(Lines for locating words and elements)
════════════════
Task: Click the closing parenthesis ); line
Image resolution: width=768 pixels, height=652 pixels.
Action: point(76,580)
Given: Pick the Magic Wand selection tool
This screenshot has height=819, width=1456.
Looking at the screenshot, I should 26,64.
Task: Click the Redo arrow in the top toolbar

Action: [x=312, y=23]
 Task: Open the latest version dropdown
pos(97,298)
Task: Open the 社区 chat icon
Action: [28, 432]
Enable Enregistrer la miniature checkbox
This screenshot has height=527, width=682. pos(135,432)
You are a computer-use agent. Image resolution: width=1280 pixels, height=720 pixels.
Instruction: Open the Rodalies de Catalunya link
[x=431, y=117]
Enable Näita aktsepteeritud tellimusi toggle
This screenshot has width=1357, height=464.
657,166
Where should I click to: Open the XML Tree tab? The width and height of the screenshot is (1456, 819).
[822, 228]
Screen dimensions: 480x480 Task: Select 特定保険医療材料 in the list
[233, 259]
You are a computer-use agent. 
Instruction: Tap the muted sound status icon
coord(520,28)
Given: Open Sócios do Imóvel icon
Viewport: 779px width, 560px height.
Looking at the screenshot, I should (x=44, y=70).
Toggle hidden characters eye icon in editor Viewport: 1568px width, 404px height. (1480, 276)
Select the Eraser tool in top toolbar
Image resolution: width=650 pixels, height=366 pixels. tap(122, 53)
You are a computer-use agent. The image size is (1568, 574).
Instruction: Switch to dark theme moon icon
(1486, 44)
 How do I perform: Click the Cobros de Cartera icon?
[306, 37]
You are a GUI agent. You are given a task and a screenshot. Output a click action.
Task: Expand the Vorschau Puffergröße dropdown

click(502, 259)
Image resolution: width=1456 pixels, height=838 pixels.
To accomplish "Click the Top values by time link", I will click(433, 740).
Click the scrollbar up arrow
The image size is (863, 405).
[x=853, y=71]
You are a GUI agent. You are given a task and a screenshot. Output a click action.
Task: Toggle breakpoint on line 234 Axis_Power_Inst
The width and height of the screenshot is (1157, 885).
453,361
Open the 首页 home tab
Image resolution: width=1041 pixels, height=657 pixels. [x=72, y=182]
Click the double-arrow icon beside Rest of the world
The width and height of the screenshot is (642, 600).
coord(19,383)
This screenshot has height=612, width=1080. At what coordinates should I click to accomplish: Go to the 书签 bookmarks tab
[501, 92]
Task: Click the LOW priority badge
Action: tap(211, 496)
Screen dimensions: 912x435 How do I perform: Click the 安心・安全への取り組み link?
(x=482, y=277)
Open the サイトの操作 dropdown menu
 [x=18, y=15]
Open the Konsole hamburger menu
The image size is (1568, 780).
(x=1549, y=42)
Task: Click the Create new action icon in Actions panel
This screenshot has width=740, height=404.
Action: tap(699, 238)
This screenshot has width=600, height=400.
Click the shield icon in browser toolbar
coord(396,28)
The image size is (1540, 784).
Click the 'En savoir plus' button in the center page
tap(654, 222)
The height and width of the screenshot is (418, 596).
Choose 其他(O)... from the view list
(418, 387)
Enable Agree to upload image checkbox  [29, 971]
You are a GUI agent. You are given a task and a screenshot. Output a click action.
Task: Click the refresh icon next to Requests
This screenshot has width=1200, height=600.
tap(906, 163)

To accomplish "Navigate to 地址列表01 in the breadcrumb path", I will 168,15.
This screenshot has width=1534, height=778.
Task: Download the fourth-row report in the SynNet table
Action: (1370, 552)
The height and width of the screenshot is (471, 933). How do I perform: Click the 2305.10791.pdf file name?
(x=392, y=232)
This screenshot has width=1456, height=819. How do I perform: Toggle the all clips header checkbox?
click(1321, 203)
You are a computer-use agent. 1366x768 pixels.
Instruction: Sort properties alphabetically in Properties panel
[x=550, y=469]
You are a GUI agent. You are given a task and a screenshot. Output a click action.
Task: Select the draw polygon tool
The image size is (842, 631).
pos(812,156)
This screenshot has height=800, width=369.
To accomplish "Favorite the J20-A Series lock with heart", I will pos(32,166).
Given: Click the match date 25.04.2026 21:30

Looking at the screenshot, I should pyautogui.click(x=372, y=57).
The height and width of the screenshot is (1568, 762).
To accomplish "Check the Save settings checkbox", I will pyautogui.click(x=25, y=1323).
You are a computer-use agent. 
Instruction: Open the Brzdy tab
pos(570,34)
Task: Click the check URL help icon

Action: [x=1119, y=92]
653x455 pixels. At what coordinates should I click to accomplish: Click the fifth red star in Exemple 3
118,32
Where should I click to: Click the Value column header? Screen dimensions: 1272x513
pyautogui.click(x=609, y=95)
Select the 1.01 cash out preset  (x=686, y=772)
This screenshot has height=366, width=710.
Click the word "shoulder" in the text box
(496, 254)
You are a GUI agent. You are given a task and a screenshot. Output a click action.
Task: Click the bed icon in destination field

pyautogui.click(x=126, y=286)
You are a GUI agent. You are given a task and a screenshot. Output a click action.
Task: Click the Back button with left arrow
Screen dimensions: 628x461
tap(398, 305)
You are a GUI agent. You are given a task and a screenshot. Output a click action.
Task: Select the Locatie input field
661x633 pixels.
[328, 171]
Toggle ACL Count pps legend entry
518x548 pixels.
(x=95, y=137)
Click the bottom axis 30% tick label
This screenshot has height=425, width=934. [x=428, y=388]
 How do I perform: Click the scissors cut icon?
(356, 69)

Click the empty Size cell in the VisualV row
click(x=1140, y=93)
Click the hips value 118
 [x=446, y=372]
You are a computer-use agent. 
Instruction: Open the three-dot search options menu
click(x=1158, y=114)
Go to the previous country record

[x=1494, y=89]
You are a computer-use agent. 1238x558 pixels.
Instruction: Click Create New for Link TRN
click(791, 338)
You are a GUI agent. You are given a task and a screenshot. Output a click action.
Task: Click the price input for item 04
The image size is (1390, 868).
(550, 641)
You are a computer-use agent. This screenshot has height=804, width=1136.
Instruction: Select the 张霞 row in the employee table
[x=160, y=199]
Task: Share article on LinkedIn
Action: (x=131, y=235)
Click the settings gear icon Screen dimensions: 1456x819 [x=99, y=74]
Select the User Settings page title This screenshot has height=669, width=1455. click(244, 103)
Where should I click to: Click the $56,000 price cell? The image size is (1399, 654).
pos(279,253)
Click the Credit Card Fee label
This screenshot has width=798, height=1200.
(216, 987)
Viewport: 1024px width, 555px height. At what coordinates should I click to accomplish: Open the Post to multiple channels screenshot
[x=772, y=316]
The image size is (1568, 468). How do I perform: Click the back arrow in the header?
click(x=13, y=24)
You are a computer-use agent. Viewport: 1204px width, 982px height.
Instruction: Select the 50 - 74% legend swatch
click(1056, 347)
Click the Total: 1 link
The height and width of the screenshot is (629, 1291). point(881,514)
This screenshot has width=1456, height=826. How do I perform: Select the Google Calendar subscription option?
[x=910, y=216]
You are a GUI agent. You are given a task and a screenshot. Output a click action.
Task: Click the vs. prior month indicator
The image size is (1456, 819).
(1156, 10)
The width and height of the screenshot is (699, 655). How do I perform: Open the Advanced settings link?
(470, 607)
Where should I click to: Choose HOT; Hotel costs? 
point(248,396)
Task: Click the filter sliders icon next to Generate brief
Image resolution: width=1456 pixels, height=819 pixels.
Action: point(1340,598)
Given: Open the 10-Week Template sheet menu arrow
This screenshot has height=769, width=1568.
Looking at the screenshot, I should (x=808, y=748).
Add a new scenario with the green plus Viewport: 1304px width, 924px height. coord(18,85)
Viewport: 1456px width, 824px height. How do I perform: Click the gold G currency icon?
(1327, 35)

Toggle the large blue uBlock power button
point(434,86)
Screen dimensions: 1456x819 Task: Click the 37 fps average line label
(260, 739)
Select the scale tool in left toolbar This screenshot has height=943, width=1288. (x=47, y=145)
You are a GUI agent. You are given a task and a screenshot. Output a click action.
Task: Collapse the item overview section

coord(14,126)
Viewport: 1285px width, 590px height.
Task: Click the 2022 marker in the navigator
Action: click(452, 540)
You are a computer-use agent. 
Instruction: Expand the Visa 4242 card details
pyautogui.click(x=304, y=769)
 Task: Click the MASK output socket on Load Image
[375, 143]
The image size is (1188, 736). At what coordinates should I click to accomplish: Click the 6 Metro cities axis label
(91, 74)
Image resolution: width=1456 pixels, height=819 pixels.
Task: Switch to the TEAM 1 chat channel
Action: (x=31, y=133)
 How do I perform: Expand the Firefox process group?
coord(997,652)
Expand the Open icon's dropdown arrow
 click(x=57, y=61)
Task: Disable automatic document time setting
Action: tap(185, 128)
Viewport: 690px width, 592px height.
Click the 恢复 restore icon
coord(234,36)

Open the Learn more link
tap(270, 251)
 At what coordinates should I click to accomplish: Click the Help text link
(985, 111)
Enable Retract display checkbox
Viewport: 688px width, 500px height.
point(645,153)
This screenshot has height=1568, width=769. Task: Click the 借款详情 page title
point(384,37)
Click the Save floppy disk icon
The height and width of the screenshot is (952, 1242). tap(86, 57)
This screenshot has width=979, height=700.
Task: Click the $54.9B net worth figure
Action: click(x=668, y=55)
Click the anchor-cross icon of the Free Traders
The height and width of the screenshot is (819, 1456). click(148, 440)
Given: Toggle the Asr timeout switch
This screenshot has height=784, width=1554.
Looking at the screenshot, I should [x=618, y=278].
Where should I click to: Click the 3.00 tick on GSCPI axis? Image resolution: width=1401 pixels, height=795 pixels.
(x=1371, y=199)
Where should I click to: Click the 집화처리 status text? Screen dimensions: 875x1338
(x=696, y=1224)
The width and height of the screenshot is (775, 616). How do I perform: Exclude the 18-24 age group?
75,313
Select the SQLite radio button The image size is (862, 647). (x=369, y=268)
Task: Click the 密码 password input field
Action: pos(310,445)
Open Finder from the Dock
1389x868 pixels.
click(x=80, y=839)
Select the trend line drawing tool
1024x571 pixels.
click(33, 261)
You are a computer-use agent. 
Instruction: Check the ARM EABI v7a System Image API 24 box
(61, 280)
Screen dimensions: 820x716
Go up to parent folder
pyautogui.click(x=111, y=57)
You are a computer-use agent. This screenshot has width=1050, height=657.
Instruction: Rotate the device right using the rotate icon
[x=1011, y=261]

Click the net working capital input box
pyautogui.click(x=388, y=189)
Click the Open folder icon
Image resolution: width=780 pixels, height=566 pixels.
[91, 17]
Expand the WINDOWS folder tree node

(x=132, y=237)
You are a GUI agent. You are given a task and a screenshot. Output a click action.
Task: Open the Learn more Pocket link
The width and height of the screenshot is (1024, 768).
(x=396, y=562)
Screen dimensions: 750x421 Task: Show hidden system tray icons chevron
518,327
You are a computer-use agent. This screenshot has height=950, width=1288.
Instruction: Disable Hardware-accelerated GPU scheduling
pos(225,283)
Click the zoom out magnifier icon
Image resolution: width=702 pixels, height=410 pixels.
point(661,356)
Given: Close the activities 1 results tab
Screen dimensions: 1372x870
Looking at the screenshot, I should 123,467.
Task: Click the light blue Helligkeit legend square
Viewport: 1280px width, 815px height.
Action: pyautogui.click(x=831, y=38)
════════════════
▸ The exercise: Turn the lines from the one containing "Select the SQLite" to the one containing "click(33, 261)" into a Markdown table with the columns Row and Line. Number each row and leave out blank lines.

▸ Answer to the problem:
| Row | Line |
|---|---|
| 1 | Select the SQLite radio button The image size is (862, 647). (x=369, y=268) |
| 2 | Task: Click the 密码 password input field |
| 3 | Action: pos(310,445) |
| 4 | Open Finder from the Dock |
| 5 | 1389x868 pixels. |
| 6 | click(x=80, y=839) |
| 7 | Select the trend line drawing tool |
| 8 | 1024x571 pixels. |
| 9 | click(33, 261) |